▸ **FRAGMENTO PARA LEER**:
******
Una paloma… arranca fiel a lo más fino de esta tradición, con tres viñetas sobre posibles muertes. La primera trata sobre la sencilla posibilidad de un hombre fulminado por un ataque cardíaco mientras intenta descorchar un vino; la segunda, sobre una señora agonizante que se niega -casi de forma sonámbula- a soltar una valija que contiene todas sus joyas; la tercera -posiblemente el momento más genuinamente anderssoniano del film- parte ya desde el cuerpo de un hombre en el suelo, dentro de lo que parece ser el salón de comidas de un ferry. En esta última viñeta, una vez ya pronunciada la muerte por el equipo médico, la cajera del restaurante pregunta qué hace con el sándwich y la cerveza sin tocar pero ya pagada del fallecido, y entre la multitud impávida del fondo, aparece un señor que levanta la mano y dice: “Yo voy por la cerveza”. El detalle de hacer que una persona tome sólo la cerveza y no toda la comida que dejó el reciente cadáver, lo que introduce un mínimo terreno de decisión entre lo absurdo de la situación, es parte de la magia de esta composición de escenarios.
******
▸ **MATERIAL DE CONSULTA**:
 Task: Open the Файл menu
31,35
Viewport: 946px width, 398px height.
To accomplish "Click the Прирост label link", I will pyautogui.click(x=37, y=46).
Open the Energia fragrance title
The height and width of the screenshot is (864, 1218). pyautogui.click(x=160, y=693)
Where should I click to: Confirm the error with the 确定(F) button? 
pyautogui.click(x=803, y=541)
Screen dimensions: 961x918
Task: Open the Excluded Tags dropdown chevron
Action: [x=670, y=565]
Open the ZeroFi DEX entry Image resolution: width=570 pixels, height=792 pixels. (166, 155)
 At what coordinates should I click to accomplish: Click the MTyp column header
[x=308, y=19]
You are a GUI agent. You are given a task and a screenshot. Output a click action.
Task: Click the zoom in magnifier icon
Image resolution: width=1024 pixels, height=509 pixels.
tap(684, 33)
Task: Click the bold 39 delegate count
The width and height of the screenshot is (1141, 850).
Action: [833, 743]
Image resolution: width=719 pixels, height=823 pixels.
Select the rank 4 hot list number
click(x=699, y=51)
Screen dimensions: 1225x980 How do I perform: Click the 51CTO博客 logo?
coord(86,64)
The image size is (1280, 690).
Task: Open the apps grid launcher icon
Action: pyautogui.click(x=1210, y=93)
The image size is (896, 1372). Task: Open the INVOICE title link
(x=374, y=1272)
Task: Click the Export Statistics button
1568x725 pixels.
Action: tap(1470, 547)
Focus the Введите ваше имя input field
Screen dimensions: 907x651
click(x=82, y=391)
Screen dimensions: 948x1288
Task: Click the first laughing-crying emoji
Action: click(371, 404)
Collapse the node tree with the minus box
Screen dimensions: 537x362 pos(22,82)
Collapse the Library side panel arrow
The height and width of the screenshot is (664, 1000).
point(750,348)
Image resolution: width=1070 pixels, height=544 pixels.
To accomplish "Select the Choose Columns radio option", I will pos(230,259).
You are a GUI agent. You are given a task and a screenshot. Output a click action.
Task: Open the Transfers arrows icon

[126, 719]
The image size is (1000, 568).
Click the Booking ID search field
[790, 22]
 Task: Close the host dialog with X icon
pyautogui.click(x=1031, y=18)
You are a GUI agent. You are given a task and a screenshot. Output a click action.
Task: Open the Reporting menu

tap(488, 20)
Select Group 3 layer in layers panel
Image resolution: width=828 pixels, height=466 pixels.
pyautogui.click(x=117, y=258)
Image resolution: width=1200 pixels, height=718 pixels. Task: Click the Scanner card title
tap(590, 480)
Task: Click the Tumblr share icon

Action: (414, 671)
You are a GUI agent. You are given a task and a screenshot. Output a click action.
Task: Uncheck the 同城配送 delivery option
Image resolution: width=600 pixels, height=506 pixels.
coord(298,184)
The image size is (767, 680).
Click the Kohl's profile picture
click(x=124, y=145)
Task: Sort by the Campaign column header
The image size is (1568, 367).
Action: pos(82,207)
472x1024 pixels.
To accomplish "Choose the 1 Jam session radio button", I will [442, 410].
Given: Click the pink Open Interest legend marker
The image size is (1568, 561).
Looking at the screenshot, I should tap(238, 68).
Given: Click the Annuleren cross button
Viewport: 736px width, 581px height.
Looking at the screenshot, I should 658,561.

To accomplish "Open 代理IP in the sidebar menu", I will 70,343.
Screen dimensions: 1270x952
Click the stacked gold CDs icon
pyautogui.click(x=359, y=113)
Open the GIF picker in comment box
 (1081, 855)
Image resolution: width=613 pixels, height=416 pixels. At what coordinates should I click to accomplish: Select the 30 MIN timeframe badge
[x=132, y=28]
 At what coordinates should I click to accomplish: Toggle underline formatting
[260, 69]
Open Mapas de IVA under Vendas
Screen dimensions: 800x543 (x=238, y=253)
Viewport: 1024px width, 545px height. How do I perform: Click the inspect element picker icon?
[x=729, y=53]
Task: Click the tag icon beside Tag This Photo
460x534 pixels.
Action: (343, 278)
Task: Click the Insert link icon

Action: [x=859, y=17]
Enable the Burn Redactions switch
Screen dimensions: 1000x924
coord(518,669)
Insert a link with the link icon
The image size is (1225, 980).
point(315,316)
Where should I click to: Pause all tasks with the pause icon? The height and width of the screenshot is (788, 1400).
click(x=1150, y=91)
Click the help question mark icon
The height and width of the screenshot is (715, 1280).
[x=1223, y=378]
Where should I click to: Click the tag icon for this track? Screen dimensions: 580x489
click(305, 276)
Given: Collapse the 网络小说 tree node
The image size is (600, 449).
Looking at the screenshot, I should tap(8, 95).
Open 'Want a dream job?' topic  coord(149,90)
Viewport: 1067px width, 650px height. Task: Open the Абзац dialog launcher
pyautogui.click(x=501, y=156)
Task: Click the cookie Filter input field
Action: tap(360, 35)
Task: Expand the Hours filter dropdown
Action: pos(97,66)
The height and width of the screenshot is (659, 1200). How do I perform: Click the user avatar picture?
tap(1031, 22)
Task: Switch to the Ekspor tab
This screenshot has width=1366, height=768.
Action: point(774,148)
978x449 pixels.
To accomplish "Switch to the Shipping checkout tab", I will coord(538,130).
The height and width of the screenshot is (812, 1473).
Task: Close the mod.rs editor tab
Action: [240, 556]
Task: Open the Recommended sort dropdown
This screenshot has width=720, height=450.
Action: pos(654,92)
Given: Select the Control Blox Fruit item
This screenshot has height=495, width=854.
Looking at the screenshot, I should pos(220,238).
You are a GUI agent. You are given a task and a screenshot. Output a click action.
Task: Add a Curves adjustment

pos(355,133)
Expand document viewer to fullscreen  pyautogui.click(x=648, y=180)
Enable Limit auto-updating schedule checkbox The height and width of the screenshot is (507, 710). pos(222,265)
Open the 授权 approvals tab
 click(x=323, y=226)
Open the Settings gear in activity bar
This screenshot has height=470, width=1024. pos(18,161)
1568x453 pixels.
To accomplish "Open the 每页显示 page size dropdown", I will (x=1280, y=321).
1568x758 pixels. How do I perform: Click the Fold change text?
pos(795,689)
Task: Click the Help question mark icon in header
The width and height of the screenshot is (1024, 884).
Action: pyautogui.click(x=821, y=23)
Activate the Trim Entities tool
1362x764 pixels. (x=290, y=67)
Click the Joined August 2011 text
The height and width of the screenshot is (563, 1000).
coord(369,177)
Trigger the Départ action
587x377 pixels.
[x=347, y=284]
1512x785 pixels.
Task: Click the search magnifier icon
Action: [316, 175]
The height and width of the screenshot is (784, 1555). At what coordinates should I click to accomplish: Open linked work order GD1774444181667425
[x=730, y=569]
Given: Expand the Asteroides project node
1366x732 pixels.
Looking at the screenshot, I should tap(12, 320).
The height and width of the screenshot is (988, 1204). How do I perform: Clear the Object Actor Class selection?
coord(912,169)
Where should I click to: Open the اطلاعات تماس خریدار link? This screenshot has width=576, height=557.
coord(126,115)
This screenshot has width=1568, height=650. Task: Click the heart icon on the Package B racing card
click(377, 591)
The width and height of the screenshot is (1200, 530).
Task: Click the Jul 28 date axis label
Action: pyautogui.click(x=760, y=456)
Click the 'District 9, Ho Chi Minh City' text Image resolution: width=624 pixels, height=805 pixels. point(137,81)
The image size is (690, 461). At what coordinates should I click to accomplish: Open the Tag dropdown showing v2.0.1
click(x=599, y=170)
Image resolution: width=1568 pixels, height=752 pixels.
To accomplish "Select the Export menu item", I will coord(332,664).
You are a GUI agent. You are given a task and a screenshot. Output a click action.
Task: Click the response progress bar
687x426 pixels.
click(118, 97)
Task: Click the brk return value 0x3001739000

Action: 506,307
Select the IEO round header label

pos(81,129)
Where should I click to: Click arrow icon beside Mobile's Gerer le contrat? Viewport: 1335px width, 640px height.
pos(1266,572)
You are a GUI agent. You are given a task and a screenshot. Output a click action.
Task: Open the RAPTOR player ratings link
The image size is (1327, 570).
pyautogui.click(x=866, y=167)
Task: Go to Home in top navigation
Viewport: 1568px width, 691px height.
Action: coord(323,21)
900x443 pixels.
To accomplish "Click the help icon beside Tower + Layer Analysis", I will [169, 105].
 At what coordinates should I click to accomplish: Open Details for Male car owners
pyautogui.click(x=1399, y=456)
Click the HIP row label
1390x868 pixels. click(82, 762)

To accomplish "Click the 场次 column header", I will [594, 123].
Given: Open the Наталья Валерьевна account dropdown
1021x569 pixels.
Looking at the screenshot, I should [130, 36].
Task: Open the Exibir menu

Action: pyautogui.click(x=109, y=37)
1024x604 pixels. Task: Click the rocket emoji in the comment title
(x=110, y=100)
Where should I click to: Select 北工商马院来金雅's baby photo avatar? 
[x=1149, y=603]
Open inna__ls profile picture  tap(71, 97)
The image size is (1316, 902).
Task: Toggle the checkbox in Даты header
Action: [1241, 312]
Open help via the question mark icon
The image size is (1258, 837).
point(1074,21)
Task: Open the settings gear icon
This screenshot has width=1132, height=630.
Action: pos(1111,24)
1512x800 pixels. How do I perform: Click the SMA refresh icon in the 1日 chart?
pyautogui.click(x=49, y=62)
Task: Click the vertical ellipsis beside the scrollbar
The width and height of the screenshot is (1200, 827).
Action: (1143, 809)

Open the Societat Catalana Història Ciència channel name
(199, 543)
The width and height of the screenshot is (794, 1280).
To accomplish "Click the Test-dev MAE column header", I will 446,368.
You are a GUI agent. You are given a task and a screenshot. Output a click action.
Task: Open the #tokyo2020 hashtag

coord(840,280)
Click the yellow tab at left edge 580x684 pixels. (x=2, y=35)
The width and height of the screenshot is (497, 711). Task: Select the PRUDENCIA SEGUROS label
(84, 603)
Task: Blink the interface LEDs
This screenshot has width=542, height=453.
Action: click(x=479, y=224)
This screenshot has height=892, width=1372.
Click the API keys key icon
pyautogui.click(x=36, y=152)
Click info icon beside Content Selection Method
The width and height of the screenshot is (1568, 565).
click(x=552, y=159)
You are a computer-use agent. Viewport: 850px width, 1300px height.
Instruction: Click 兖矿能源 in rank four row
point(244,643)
******
▸ **PREGUNTAS**:
[a] En el texto sobre la película, ¿qué intenta hacer el hombre de la primera viñeta cuando lo fulmina el ataque cardíaco?
[b] Prolonga, por favor, el texto sobre la película a partir de su última oración.
El material no tiene relación con el texto sobre la película.

▸ **RESPUESTAS**:
[a] Intenta descorchar un vino.

[b]
La historia, después, se puebla de un montón de personajes que ya podíamos ver en las anteriores entregas: una instructora de flamenco que acosa a uno de sus bailarines; un marinero que declara en voz alta que está ocupando, sin tener demasiada experiencia, el puesto de barbero de un amigo; una niña que en un show de talentos explica, más que recitar, un poema sobre una paloma que se sienta en una rama a pensar sobre el dinero; una dueña de un restaurante que, manteniendo la clave de una canción, le dice a un montón de marineros que los tragos se pagan con besos apasionados; un grupo de vendedores ambulantes que comercian unos tristísimos implementos de cotillón; el rey Carlos XII de Suecia irrumpiendo en un bar de la actualidad, pronto para ir a batallar con los rusos.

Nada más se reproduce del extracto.